Anthony Vicino: [00:14:16] And this seemed like a really good opportunity to share our story of how we met, but then also talk about networking and the power of networking. So two years ago, we met at a conference and the story is I walked in and sat at an empty table because that’s how I network is. I go to a room full of people and then I. Hide in the corner and then, I guess, is very similar, so he came and found me, we sat next to each other and struck up a relationship. And here we are. Two years later, it’s been a wild, crazy ride. Now, this afternoon, we’ll go back to this same conference that we met at two years ago. And now, instead of being in the crowd, we’re actually on stage, which is pretty cool.
Dan Krueger: [00:14:57] Yeah, I mean, I guess the bottom line is it’s worth it because I’m the exact same way, super uncomfortable with the whole networking thing. It’s exhausting and intimidating for me, and I’m the same way as Anthony. I go and find the least populated area of the room and situate myself there. And that’s where he was, and that’s how we met, but it’s totally worth it. We’ve said it so many times in the show, but it bears repeating again because it is the foundation of pretty much any business, but especially the business we’re in. It’s all about who you know and who knows you.

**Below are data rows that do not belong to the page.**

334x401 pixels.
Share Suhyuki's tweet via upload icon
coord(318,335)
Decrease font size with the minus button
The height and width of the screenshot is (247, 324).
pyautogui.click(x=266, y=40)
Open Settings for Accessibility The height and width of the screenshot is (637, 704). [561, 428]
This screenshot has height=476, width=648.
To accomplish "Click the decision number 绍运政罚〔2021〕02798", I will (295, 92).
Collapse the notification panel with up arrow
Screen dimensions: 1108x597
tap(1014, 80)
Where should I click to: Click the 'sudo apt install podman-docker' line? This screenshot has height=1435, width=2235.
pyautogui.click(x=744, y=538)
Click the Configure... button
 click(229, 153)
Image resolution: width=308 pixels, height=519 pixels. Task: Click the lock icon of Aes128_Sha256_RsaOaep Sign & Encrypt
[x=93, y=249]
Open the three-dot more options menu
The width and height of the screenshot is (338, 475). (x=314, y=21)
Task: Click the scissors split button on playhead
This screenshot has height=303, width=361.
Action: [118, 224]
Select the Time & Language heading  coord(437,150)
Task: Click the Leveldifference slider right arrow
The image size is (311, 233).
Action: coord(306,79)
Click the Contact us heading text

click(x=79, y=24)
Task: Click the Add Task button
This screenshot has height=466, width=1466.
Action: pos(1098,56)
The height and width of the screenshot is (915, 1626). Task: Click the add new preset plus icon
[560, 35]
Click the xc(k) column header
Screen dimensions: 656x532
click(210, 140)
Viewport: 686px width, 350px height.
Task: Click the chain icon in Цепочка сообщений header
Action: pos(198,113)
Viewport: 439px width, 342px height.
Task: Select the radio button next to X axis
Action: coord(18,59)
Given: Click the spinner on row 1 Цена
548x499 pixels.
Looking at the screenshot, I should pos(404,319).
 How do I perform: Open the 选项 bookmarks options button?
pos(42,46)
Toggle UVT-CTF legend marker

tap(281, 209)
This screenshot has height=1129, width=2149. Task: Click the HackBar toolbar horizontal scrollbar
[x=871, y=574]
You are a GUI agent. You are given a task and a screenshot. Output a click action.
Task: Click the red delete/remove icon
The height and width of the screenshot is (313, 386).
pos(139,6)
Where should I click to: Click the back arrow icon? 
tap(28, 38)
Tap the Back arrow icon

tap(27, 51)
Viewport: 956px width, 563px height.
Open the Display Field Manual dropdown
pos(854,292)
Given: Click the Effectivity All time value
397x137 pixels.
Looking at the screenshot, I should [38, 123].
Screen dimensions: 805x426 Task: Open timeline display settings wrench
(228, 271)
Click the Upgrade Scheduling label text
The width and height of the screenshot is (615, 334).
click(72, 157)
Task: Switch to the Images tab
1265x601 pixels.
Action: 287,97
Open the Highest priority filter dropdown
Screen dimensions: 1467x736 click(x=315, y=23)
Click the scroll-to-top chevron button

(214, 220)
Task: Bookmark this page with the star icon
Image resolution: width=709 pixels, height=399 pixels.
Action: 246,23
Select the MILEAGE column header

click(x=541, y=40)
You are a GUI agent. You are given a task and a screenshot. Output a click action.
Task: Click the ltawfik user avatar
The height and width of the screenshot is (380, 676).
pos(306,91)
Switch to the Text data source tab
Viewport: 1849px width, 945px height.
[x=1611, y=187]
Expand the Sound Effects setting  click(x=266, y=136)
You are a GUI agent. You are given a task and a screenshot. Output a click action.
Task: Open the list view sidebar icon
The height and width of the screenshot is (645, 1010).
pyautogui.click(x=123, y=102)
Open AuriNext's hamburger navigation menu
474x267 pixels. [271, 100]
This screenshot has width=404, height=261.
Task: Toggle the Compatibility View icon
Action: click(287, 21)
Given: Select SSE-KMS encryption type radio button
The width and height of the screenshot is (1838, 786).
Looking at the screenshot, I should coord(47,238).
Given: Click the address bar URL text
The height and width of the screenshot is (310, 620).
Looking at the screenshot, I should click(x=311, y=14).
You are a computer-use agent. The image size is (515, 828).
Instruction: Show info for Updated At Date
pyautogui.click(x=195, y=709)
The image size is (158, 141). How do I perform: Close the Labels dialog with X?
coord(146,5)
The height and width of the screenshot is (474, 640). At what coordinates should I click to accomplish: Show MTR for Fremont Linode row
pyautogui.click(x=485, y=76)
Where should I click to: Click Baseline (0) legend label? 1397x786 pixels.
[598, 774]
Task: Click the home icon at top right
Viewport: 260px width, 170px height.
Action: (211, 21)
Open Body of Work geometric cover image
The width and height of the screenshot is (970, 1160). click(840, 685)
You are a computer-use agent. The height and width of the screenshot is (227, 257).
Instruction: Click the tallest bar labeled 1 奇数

Anthony Vicino: [00:15:25] Yeah.
Anthony Vicino: [00:15:25] One of the things is about networking events that I found with these big conferences, I think conferences. I typically like the events where you have to pay to get in the door rather than just going to the free networking events like the Arby’s. You get a different caliber of people who are willing to pay in travel for a thing. So I like conferences because it attracts a lot of people from around the country. But one of the really
Anthony Vicino: [00:15:47] The interesting things is you can have you
Anthony Vicino: [00:15:49] Can learn so much more about your industry really quickly in a short period of time during the networking periods. Because you’re sitting there having a conversation, maybe you have a beer and like tongues are getting loose and we’re starting to talk about like what’s happening in this market, in that place with this person and that thing and regulations. And you can gain insights into how the market is moving so much quicker than just what you see on social media or in the media and at large because that’s going to be filtered to a large extent. I’m not going to tell you the deep, unvarnished truth about all the deep, dark secrets I see in the industry right now. I’m not going to put that on blast out in public, but if you get me at a conference and you take me aside and start having a conversation, you might start to gain some insight into things that you just had no clue about before.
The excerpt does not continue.